▶ _SUPPLIED TEXT_
# Expressing force as a vector

1. Feb 3, 2009

### yoleven

1. The problem statement, all variables and given/known data
I have a charge Q of +1.5*10^-7C located at co-ordinates (x,Y) (-6cm,0cm)
what is the force due to Q on a test charge of +1 C at the origin. Expressed as a vector.

3. The attempt at a solution
F= $$\frac{\kappa*Q1*Q2}{r^2}$$

F= $$\frac{8.99*10^{9}*1.5*10^{-7}*1}{.06^{2}}$$

F= 3.746*10 $$^{5}$$ N repulsive force.

How do I express this in $$\widehat{i}$$, $$\widehat{j}$$ unit vector notation?

2. Feb 3, 2009

### LowlyPion

Your vector coordinates are (-6,0) making the repulsive force -x.

I'd say then it's:

3. Feb 3, 2009

### yoleven

Okay, thanks. What if the test charge wasn't located at the origin but at (0,7) so that it made a right triangle with Q.

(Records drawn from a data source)
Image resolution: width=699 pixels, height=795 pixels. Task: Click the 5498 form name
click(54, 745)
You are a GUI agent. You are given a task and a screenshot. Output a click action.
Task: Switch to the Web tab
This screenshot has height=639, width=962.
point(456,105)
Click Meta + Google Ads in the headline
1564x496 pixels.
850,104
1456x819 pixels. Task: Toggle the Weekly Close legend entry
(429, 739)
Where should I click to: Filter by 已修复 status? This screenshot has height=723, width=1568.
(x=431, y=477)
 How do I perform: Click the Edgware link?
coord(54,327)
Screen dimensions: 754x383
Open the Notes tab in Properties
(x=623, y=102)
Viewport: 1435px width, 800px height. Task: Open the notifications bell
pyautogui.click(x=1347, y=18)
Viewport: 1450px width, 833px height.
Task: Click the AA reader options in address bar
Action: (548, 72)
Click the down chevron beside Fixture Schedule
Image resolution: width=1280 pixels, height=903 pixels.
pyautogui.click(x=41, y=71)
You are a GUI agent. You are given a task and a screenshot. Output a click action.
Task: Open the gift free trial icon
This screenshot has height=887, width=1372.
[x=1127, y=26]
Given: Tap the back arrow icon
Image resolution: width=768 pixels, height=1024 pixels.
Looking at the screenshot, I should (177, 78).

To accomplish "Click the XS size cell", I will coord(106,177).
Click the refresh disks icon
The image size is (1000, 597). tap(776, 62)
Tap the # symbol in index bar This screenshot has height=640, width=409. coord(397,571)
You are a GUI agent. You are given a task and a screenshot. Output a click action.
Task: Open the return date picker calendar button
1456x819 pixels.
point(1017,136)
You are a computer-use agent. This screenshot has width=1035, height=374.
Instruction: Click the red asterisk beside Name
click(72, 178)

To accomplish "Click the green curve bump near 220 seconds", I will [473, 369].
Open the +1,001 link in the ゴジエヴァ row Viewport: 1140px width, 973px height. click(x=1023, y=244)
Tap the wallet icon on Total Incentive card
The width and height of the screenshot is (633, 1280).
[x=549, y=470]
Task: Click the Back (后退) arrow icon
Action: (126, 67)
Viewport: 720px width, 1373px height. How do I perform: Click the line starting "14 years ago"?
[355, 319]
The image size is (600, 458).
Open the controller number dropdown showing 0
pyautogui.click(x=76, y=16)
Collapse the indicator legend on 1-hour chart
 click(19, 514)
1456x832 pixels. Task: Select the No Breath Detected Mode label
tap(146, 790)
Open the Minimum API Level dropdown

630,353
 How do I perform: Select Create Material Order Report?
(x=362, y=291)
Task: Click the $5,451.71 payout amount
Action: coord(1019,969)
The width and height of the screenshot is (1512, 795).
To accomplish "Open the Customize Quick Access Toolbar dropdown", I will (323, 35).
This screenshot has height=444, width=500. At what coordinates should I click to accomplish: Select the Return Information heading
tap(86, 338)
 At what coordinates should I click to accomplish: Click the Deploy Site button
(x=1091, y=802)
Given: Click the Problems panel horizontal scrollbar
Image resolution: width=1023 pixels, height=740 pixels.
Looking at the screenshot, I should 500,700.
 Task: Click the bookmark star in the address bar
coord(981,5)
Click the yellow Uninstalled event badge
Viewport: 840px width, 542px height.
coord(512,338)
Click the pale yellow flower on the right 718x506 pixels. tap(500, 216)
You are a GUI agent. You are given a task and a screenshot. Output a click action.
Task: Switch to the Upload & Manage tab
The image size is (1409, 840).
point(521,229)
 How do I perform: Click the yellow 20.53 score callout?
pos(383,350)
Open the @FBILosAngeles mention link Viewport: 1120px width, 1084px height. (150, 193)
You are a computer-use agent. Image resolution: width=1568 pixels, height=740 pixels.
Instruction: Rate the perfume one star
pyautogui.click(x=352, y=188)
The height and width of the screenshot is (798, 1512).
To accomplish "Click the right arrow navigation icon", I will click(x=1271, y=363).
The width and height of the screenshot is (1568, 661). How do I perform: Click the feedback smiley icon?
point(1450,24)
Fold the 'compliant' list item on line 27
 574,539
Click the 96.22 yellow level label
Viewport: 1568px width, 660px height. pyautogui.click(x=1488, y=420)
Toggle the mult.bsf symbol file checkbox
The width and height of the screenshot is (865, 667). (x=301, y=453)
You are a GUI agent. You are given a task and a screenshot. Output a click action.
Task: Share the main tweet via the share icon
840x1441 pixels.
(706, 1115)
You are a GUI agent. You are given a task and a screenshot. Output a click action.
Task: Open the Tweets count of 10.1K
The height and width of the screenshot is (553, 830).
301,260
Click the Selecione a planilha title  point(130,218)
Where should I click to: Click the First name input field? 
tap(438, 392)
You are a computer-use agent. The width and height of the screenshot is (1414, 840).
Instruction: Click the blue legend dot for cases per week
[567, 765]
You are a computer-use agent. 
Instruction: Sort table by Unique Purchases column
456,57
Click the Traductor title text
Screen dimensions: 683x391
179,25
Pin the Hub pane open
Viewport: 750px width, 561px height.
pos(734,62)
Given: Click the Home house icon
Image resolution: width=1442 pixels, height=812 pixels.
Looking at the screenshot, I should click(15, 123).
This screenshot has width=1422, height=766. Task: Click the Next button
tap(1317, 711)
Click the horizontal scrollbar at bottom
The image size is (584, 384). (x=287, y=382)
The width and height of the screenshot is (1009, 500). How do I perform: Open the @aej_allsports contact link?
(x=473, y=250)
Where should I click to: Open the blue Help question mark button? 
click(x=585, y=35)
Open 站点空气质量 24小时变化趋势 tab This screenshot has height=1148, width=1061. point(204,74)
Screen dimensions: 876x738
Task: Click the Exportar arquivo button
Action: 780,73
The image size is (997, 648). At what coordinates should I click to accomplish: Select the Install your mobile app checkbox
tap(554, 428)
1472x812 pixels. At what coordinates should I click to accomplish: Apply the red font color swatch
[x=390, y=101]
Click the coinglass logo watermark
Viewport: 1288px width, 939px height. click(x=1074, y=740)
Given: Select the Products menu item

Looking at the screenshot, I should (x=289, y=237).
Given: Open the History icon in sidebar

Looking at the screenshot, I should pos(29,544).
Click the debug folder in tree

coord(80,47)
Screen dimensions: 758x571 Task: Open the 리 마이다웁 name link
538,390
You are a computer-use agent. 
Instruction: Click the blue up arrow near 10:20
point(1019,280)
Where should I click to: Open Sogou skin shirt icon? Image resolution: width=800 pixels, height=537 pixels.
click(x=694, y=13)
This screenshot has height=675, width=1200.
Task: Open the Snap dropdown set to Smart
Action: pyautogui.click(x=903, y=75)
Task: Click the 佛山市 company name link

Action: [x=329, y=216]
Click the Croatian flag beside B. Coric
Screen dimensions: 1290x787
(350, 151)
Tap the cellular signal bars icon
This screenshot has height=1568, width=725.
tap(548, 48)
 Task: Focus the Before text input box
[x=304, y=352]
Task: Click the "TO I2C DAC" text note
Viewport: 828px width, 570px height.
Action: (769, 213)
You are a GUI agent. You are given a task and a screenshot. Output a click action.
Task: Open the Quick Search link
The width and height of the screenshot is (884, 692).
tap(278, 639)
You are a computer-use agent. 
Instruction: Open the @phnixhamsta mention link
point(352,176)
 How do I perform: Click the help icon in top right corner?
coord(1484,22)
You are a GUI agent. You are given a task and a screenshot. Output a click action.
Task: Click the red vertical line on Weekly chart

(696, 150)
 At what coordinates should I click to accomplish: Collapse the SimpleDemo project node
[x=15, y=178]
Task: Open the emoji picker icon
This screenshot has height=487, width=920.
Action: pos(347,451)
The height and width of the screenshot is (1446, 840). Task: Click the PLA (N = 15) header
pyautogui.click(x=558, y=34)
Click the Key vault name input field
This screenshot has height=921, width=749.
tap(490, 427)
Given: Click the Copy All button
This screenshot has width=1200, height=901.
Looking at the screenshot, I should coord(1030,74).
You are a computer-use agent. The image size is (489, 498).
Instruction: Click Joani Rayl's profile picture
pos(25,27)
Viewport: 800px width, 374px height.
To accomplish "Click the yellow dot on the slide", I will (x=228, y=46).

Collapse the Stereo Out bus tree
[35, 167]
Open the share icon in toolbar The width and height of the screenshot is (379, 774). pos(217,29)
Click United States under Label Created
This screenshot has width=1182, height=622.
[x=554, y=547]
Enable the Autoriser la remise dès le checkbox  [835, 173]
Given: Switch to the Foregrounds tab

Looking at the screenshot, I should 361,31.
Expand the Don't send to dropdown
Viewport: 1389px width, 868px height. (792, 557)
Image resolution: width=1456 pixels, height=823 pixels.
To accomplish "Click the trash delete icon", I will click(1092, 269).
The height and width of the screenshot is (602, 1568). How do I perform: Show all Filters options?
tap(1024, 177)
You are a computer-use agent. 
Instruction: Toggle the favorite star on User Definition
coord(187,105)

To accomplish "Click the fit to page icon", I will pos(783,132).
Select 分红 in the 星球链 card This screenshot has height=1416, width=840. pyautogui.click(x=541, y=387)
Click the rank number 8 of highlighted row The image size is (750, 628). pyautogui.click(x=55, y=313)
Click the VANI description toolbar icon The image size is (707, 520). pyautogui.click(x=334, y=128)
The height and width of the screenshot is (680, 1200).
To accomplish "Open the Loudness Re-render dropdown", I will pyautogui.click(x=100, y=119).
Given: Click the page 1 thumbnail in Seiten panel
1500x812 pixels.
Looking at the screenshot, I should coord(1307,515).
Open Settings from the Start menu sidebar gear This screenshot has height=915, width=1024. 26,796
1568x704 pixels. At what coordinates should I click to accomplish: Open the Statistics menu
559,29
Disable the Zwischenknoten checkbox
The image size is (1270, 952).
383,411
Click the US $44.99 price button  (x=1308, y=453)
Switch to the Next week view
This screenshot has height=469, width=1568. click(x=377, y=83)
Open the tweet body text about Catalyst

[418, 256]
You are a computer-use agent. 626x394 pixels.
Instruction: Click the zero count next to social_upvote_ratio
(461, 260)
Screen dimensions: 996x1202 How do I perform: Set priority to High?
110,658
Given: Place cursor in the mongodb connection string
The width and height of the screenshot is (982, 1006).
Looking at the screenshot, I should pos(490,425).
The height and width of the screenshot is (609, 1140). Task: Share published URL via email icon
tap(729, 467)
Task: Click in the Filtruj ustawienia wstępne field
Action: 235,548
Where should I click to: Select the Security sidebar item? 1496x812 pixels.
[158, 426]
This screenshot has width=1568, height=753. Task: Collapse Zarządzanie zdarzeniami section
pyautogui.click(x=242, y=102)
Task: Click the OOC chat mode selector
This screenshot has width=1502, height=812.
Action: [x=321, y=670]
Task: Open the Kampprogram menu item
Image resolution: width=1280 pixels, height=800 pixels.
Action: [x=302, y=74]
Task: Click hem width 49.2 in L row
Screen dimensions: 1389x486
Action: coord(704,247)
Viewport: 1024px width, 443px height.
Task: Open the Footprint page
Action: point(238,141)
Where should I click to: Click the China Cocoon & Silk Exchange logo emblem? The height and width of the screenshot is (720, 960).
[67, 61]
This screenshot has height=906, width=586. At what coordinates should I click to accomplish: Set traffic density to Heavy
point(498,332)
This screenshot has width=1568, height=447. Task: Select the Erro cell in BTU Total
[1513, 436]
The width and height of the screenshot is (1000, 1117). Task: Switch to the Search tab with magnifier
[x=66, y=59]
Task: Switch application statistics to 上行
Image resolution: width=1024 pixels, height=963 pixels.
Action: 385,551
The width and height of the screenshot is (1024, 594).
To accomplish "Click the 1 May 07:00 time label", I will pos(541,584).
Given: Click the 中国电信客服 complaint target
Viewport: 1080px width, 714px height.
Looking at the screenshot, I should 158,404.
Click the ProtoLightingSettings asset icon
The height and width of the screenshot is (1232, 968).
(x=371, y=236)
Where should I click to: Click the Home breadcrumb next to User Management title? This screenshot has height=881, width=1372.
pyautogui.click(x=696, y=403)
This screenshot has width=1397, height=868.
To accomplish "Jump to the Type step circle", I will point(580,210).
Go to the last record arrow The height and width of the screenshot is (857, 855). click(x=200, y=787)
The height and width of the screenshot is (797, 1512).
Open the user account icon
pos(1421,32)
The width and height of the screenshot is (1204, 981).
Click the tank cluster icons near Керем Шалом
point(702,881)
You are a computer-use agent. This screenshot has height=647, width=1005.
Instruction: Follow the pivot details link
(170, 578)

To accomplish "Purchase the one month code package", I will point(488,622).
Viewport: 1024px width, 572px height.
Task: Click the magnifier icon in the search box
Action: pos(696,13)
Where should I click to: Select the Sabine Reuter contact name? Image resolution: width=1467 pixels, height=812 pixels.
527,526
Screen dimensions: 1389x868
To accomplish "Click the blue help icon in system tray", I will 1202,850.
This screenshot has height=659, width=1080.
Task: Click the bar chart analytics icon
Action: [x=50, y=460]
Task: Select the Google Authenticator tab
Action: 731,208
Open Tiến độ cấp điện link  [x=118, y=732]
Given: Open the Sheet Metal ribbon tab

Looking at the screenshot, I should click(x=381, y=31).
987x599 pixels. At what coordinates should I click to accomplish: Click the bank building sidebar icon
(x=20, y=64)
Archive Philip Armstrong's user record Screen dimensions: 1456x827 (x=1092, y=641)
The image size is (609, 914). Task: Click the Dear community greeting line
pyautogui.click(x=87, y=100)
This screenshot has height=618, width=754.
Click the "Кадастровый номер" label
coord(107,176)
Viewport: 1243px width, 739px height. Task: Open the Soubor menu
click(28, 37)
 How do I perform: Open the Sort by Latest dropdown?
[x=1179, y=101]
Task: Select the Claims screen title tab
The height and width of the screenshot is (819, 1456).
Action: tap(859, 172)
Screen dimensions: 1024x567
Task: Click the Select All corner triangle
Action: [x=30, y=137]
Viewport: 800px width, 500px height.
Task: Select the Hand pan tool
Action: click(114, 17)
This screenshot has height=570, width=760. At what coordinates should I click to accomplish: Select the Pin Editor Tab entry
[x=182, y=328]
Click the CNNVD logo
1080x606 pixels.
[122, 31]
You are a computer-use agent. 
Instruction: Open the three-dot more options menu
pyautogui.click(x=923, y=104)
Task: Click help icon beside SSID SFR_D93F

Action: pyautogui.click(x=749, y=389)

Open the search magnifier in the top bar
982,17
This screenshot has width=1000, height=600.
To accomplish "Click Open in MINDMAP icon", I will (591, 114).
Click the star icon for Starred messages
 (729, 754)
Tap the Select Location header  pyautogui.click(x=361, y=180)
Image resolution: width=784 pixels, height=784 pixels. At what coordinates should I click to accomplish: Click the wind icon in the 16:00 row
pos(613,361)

▶ _REQUIREMENT A_
From the force-vector thread, reproduce the passage from "I'd say then" to "triangle with Q." word for word.
▶ _REQUIREMENT B_
Answer these questions about the force-vector thread:
(i) What is the value of the charge Q?
(ii) According to LowlyPion's reply, in what direction does the repulsive force point?
(iii) In the last post, at what coordinates is the test charge placed instead of the origin?
The items are material kept apart from the force-vector thread.

▶ _TASK ANSWER A_
I'd say then it's:

3. Feb 3, 2009

### yoleven

Okay, thanks. What if the test charge wasn't located at the origin but at (0,7) so that it made a right triangle with Q.

▶ _TASK ANSWER B_
(i) +1.5*10^-7 C
(ii) -x
(iii) (0,7)